I then had a couple of epiphanies in quick succession. Nurin Veis’ presentation on telling the story of the cochlear implant (also a story of Australian national pride) raised again the question of black box technology, objects whose purpose and function is obscured in their similarity. But looking at various bits of electronics, circuit board and their containers it seemed obvious that all objects have an aesthetic and style; it’s just often hard to see this in objects that are temporally close to us. Yves Thomas’ presentation on the use of multimedia only seemed to emphasise for me that perhaps we should not be using multimedia as a substitute for objects, but as another means of investigating and explaining them.

Adam Bencard followed up at the other end of the spectrum of the invisible, suggesting that there are subtle but real relationships between our molecular existence and our lived experience; and that indeed a shift in medical emphasis from code-oriented genomics to chemically-oriented proteomics carried a corresponding shift back to our understanding of ourselves as physically constituted, if not quite the same nineteenth century bank of organs (for me personally a new way into bioscience beyond the neo-Calvinism of genetic prescription). He offered examples of scientists who described proteins with highly physical gestures, and the protein-folding game fold.it, a distributed science project that relies on humans to solve spatial problems which computers can’t. He also suggested that flat ontology might offer a key to our understanding of ourselves not as determined by a chain of genes and proteins but as material beings from micro to macro.

Aesthetic theory finally caught up with us on Saturday afternoon. Roger Cooter and Claudia Stein of the Wellcome Trust Centre for the History of Medicine presented a critique of Museum für Kunst und Gewerbe Hamburg’s exhibition of AIDS posters, arguing that aesthetic values in the presentation of the totality of an ‘art’ exhibition and collection undermined the understanding of political currents and differences at work in the ‘global’ struggle against AIDS. Personally, I found the double-pronged nature of their theoretical assault problematic. Exhibition-making is of course a political process like any other, and stands to be critiqued like any other practice: culture is the global domain of cultural studies. However, if political understanding is needed in the selection and arrangement of material (something I self-consciously tried to achieve in my own institution’s selection of AIDS posters, exposing conflict between patients and drug companies, and tracing connections with the protest tradition of 1968) then the practicalities of exhibition-making have to be addressed, and a retreat into the academic domain of super-critique is not an acceptable substitute.

Artist Karen Ingham presented some of her work, which often relates to existing medical collections and displays. Narrative Remains, a project in collaboration with the Hunterian, gave voice to bottled surgical specimens, placing the narratives between the objects and the viewer in a number of ways, including on display cases, and in a 12-minute moving image work.
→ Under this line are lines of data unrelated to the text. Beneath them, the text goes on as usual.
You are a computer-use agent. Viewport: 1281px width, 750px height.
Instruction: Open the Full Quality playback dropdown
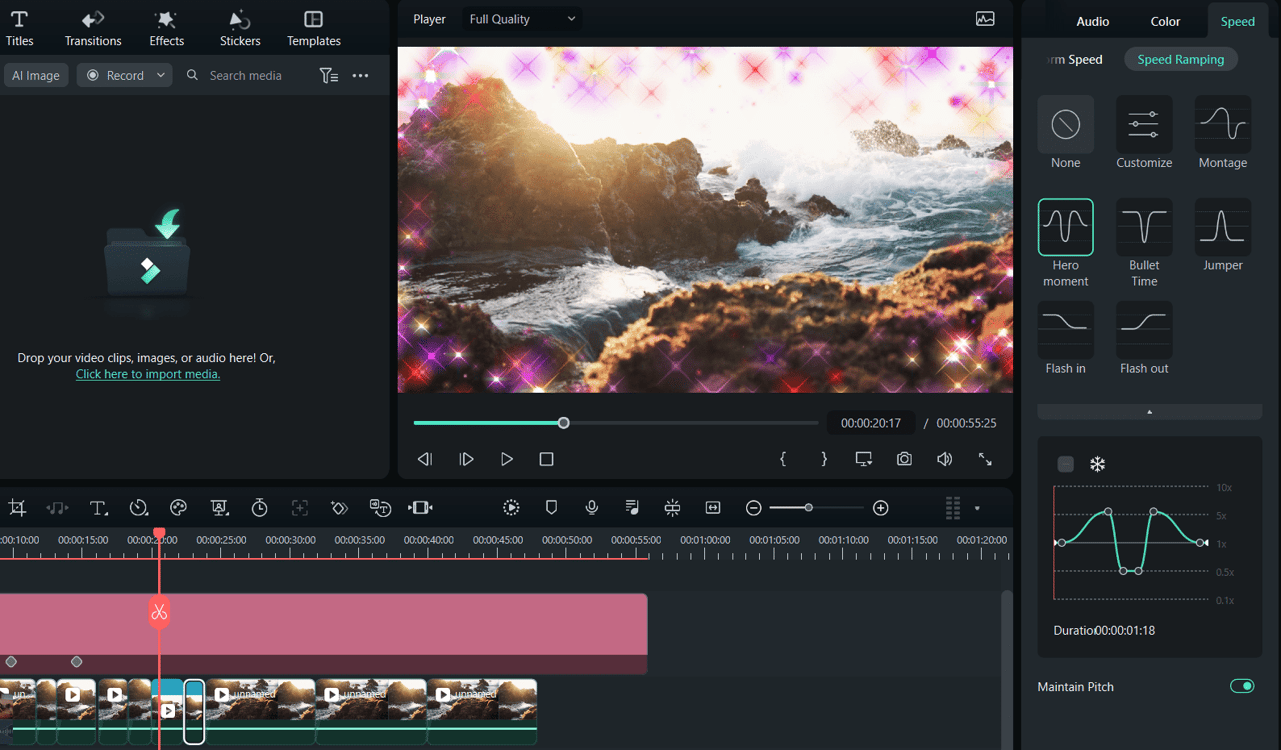(x=520, y=18)
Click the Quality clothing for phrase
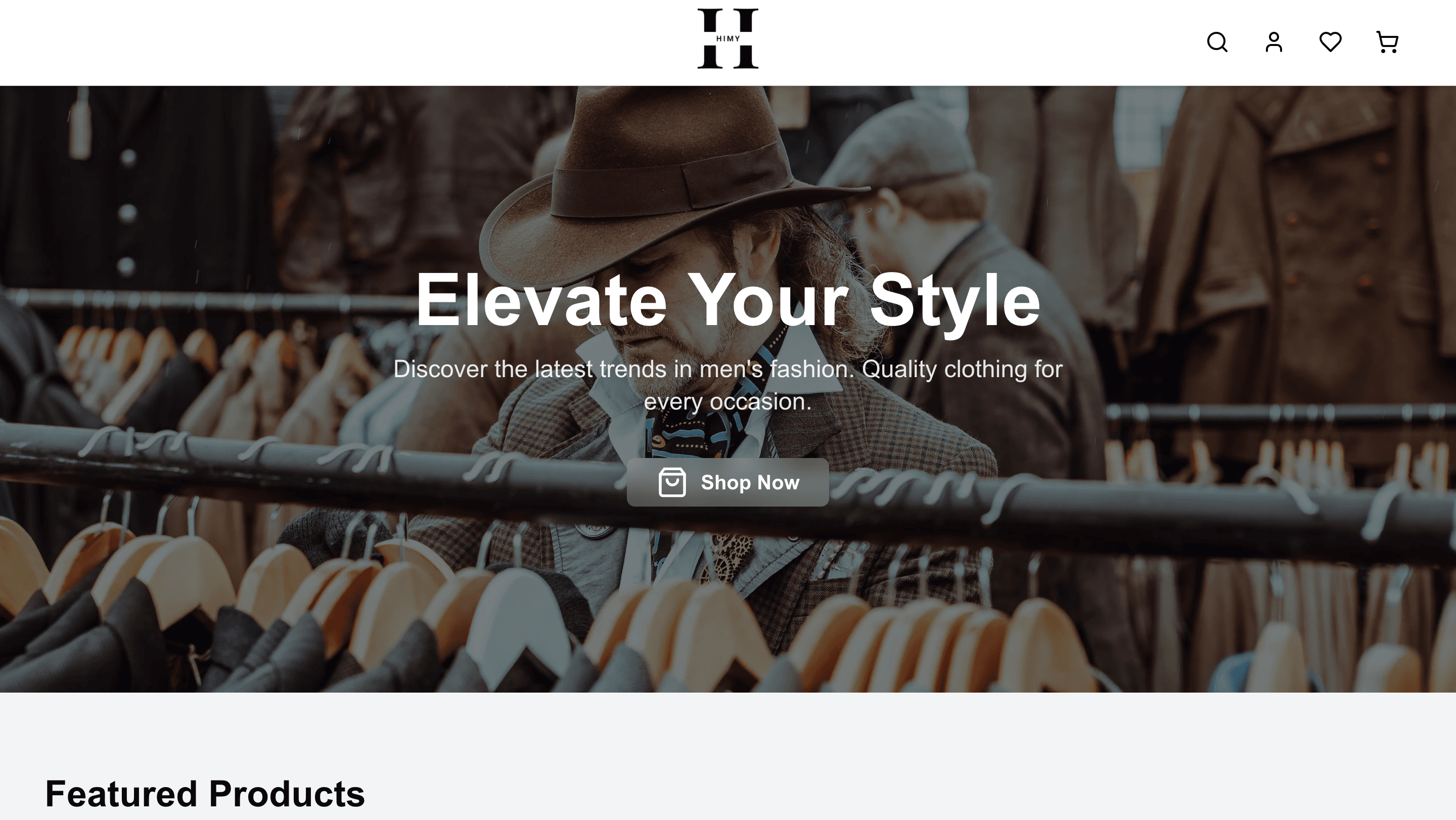1456x820 pixels. pos(963,369)
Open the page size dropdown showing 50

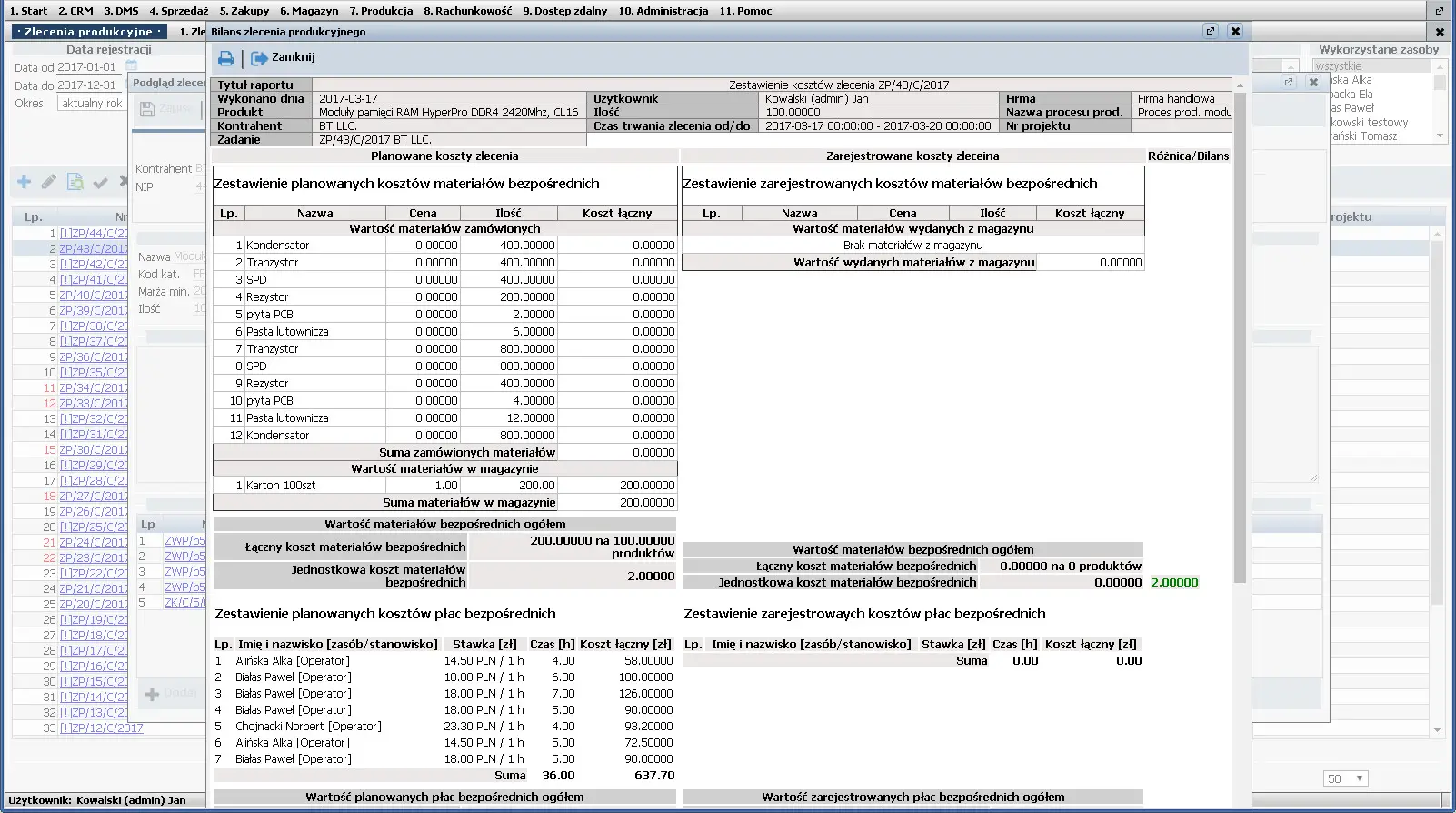1345,778
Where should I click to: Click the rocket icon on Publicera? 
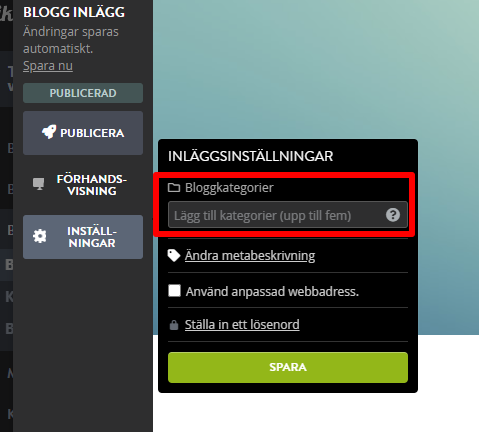(x=49, y=132)
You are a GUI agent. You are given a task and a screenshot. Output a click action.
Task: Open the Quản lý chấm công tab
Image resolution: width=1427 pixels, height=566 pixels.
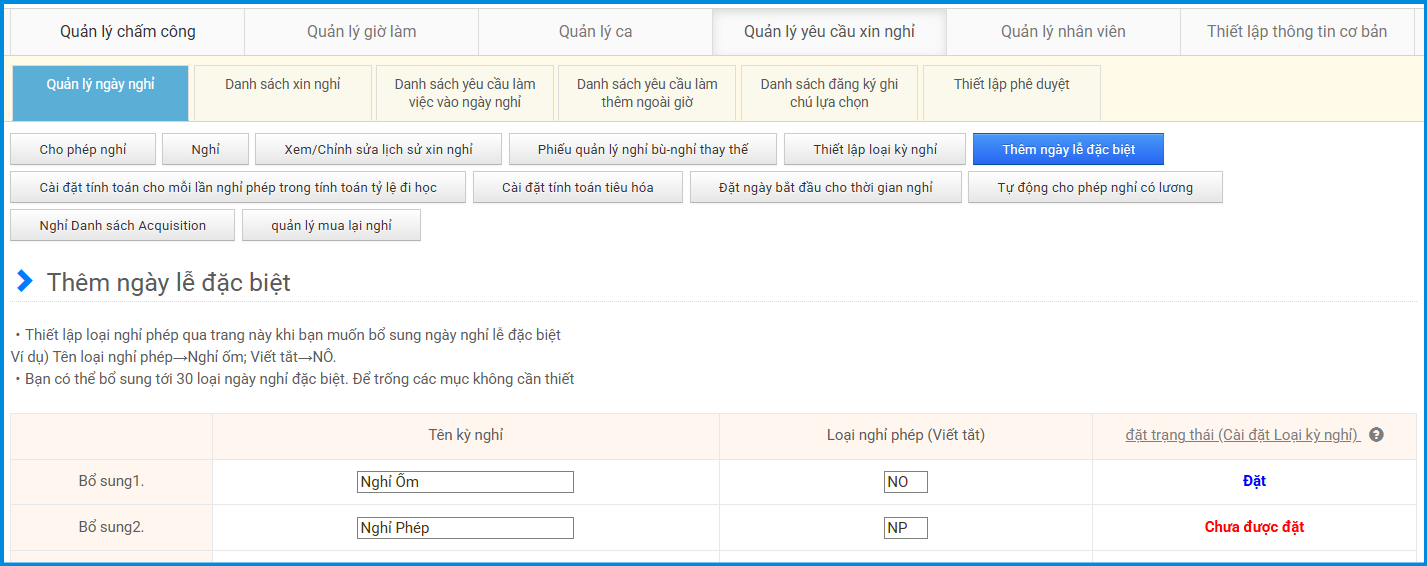tap(127, 32)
Ingham stressed the importance of collaboration rather than commission in her work: she does not make pieces that travel from gallery to gallery, but site-specific works related to particular collections.

Thomas Schnalke closed the workshop with a return to the opening suggestion that all our museum games might be at an end. His answer, put into practice at Berliner Medizinhistorisches Museum, is artists’ interventions. Using the museum space to display work that makes connections between existing object collections and contemporary biomedicine offers new ways for audiences to make connections with biomedicine and also for artists to work with science and scientists.

A challenge met is not yet a problem solved. Nevertheless, the people who gathered in Copenhagen for three days to address these issues are as creative and perceptive a bunch as any that you could hope to meet it, and the ideas developed there are, for me, excellent frameworks for ongoing thought.